The Modernist painter, printmaker, illustrator, stage designer and writer Mario Prassinos was born in Constantinople, then in the Ottoman Empire and now Istanbul in Turkey, the son of a Greek father and an Italian mother, though in 1922, at the age of six, he emigrated to France with his family to escape the brutal persecution of Greeks and other ethnic minorities by the Ottoman government. He became a naturalised French citizen in 1949.

Prassinos attended the Sorbonne in Paris from 1932, and trained briefly in the studio of the French painter Clement Serveau (1886–1972). Through his father’s literary connections, Prassinos became acquainted with Surrealism, meeting Paul Eluard, André Breton, Salvador Dalí, Man Ray. Max Ernst and Marcel Duchamp, and in 1934 decided to become an full-time artist. From 1932 to 1936 he worked in a Surrealist style, introducing procedures of automatism and formal ambiguities that he retained in his later work. His first exhibition took place in 1938 at the Galerie Billiet-Pierre Vorms in Paris. That same year he married Yolande Borelly, and their daughter Catherine was born in 1946.

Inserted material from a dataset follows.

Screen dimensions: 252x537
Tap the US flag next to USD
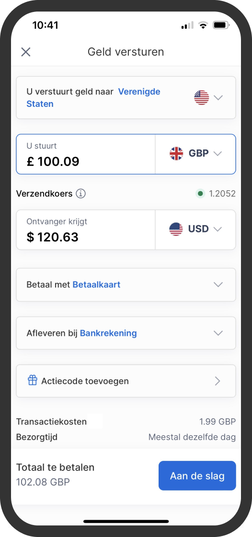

L’étreinte (The Embrace), 1944

Prassinos volunteered for military service in 1940, was seriously wounded, and later received the Croix de Guerre. He worked with the French Resistance during World War II, helping Allied soldiers escape Nazi-occupied France. During the period between 1942 and 1950 he met writers Raymond Queneau and Albert Camus, and produced illustrations for Editions Gallimard. It was during this period that he produced much of his best work.

Mario Prassinos’s sister, Gisèle Prassinos (1920–2015), was a noted Surrealist writer.